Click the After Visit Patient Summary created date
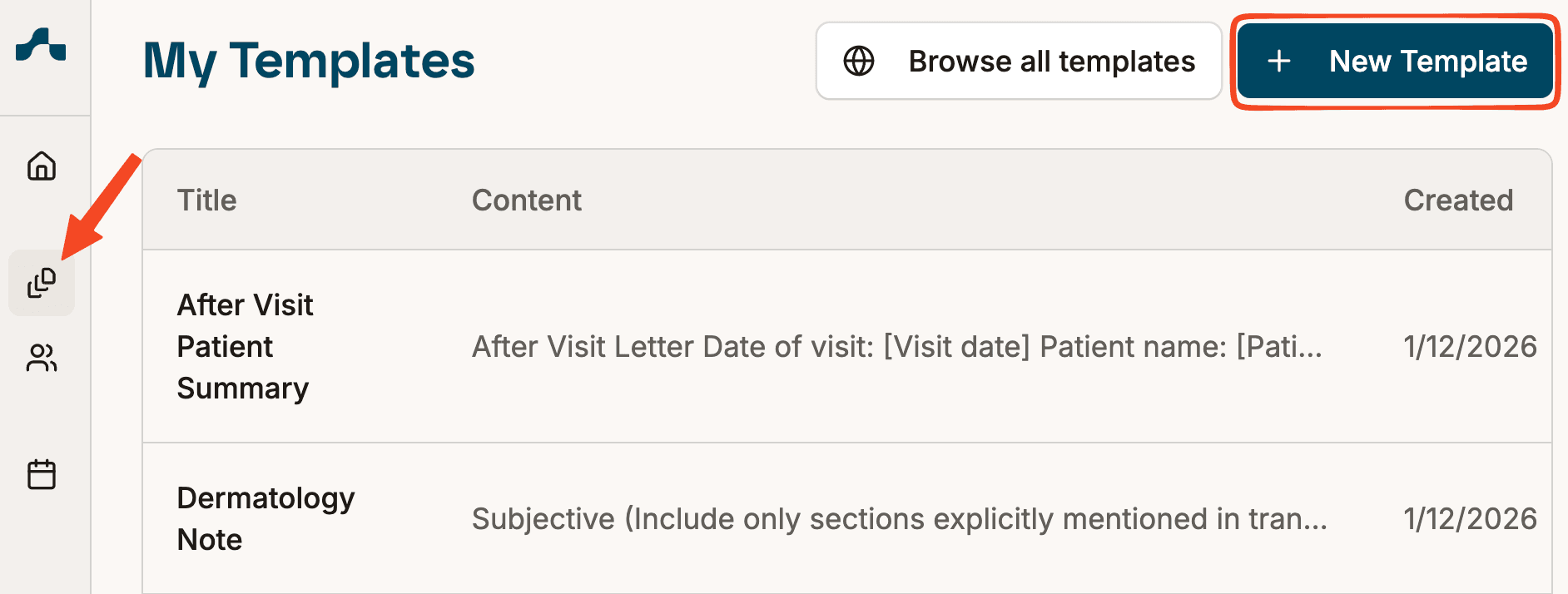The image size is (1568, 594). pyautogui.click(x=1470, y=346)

==

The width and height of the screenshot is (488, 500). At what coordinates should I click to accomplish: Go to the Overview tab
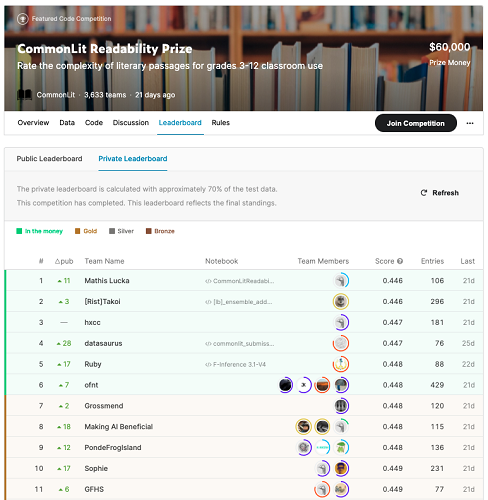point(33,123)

--

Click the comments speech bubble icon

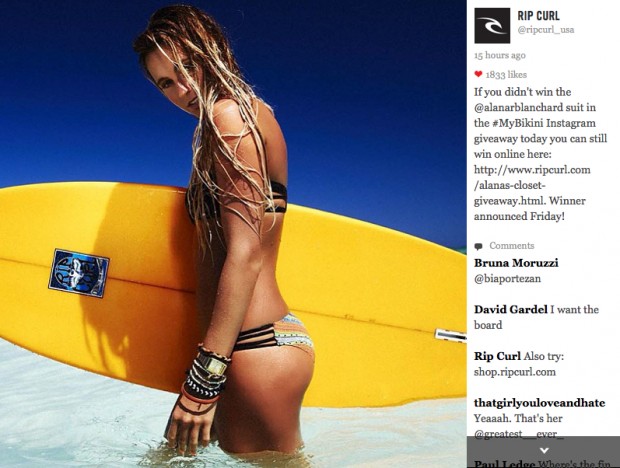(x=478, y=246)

▸ **EXERCISE DETAILS**:
Take the lines starting at "Click the After" and ending at "The image size", substitute "modified" for "created", and give them back otherwise unchanged, without the pictures.

▸ **EXERCISE OUTPUT**:
Click the After Visit Patient Summary modified date
The image size is (1568, 594). pyautogui.click(x=1470, y=346)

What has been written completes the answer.